══ Data lines ══

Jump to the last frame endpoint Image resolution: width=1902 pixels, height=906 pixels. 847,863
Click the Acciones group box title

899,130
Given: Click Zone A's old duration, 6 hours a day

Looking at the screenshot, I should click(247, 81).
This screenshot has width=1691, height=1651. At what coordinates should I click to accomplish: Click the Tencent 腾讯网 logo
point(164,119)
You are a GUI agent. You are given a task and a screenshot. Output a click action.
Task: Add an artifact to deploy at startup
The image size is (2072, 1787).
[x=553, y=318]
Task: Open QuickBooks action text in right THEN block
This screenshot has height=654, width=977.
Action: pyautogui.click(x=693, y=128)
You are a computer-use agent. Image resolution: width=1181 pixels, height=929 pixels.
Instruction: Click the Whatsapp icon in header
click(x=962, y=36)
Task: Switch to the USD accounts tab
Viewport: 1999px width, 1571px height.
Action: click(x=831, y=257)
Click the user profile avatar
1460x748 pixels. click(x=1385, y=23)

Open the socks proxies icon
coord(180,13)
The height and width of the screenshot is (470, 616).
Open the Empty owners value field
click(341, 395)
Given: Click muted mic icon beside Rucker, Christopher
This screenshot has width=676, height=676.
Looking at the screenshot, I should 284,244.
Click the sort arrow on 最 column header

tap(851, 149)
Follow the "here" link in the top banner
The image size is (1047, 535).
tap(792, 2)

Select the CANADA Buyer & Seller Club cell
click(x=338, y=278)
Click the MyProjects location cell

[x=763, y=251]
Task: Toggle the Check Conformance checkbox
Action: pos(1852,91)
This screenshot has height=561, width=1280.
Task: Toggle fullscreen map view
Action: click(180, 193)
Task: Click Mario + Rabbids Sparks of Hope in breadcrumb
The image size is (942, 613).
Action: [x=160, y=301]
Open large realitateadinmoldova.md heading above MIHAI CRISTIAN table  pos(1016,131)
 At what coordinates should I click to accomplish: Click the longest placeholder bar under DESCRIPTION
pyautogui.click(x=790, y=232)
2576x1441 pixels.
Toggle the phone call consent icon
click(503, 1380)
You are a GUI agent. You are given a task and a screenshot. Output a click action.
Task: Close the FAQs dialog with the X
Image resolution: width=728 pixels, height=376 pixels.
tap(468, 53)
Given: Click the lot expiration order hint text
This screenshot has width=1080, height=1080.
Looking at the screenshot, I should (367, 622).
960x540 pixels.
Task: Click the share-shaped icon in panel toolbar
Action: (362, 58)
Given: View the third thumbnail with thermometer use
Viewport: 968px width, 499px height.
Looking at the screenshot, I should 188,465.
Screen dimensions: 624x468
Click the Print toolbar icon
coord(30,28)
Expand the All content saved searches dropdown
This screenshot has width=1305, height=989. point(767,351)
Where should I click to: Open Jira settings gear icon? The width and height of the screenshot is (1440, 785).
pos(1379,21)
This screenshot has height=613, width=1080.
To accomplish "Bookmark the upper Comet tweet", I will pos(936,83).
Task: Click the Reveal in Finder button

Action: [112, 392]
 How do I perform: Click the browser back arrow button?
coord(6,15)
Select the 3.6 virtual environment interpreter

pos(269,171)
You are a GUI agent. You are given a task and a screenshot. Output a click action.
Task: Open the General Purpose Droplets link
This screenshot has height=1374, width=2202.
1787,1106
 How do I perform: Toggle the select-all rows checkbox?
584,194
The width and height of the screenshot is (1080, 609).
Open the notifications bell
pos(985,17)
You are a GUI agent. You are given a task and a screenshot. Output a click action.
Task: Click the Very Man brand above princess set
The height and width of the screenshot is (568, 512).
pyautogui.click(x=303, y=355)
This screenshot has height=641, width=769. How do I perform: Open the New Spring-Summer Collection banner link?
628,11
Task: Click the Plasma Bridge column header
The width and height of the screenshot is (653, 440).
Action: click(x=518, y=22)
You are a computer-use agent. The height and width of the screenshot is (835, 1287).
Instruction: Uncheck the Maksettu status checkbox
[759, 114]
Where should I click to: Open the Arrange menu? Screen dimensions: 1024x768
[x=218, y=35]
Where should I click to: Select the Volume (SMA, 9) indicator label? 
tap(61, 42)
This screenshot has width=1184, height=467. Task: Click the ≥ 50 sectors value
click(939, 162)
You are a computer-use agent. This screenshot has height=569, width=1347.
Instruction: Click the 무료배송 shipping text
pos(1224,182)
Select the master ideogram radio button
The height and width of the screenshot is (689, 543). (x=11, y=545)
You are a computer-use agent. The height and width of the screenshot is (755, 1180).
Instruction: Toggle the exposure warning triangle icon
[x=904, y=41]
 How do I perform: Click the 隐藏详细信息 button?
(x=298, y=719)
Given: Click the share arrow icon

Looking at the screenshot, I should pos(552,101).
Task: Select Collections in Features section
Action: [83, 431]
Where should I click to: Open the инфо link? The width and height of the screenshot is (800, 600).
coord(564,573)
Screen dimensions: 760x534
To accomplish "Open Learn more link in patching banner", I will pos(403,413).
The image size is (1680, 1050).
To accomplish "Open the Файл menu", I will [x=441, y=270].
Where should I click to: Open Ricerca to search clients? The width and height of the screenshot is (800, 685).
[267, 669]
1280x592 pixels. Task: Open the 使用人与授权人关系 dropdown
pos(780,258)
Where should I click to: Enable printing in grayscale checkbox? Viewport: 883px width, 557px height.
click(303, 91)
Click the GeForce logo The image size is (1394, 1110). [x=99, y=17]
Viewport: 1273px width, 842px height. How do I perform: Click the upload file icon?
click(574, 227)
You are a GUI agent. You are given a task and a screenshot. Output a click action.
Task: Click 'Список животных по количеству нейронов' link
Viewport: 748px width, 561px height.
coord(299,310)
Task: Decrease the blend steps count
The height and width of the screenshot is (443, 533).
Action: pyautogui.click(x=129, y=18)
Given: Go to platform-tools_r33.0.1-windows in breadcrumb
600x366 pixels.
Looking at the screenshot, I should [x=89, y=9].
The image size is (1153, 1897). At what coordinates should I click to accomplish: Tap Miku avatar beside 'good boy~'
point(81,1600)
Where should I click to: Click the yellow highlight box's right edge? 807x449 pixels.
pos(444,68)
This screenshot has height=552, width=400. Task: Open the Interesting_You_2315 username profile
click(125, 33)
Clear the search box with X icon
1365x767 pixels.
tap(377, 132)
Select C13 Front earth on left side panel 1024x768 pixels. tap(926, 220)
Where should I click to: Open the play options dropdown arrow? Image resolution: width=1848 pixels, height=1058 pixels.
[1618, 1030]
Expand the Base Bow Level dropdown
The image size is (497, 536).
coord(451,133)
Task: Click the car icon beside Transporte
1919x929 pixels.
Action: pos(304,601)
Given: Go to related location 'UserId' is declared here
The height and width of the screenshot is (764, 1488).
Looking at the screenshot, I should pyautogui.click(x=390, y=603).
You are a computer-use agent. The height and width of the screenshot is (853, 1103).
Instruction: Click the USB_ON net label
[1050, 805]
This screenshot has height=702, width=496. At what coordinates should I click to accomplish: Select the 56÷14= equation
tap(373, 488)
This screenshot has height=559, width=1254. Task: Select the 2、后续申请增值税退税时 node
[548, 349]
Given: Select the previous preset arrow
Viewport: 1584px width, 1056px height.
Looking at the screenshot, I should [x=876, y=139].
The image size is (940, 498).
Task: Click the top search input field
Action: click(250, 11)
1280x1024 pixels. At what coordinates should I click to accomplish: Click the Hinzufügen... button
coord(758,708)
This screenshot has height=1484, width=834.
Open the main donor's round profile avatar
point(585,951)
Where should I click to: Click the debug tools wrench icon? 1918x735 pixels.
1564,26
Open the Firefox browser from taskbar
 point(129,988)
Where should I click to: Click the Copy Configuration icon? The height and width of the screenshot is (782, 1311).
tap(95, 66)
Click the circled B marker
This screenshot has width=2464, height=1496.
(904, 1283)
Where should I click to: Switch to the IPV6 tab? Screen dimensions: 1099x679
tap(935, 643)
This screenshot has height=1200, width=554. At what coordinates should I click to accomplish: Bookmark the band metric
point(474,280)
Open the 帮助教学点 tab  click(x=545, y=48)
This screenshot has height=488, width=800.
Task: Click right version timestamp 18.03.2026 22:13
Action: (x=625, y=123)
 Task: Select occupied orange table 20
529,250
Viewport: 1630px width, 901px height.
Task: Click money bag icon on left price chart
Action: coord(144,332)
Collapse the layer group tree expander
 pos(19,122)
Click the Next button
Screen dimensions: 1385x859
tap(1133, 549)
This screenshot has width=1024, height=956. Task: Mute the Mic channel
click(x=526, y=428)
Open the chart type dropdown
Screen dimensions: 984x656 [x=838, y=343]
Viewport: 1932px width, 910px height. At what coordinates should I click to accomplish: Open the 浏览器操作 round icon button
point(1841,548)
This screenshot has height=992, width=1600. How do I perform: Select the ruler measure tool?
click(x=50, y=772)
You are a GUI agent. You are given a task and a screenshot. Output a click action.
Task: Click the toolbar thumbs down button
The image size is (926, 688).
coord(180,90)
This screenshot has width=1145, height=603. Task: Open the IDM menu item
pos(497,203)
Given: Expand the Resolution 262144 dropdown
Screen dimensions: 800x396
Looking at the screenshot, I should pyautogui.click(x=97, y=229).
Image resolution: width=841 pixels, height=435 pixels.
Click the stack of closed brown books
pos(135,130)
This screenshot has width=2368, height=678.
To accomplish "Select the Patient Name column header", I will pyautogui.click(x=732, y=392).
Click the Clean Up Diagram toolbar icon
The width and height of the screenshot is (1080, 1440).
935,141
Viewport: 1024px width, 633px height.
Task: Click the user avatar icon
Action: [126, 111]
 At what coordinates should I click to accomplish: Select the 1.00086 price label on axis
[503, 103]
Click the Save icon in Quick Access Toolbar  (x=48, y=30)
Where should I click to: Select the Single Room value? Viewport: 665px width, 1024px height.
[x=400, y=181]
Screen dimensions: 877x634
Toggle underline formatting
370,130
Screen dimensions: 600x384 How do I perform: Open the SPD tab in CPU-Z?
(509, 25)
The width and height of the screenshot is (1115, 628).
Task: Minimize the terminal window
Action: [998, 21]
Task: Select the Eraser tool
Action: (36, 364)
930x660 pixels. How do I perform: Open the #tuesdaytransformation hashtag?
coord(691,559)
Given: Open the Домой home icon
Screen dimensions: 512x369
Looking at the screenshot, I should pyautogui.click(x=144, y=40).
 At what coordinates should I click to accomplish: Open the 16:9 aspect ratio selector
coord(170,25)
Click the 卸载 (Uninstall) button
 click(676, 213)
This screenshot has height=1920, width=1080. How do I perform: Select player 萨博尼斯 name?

═══

Task requirements — Copy the lines word for word, starting from the first line and ending with the line that contains "tap(792, 2)", including that line.

Exercise output —
Jump to the last frame endpoint Image resolution: width=1902 pixels, height=906 pixels. 847,863
Click the Acciones group box title

899,130
Given: Click Zone A's old duration, 6 hours a day

Looking at the screenshot, I should click(247, 81).
This screenshot has width=1691, height=1651. At what coordinates should I click to accomplish: Click the Tencent 腾讯网 logo
point(164,119)
You are a GUI agent. You are given a task and a screenshot. Output a click action.
Task: Add an artifact to deploy at startup
The image size is (2072, 1787).
[x=553, y=318]
Task: Open QuickBooks action text in right THEN block
This screenshot has height=654, width=977.
Action: pyautogui.click(x=693, y=128)
You are a computer-use agent. Image resolution: width=1181 pixels, height=929 pixels.
Instruction: Click the Whatsapp icon in header
click(x=962, y=36)
Task: Switch to the USD accounts tab
Viewport: 1999px width, 1571px height.
Action: click(x=831, y=257)
Click the user profile avatar
1460x748 pixels. click(x=1385, y=23)

Open the socks proxies icon
coord(180,13)
The height and width of the screenshot is (470, 616).
Open the Empty owners value field
click(341, 395)
Given: Click muted mic icon beside Rucker, Christopher
This screenshot has width=676, height=676.
Looking at the screenshot, I should 284,244.
Click the sort arrow on 最 column header

tap(851, 149)
Follow the "here" link in the top banner
The image size is (1047, 535).
tap(792, 2)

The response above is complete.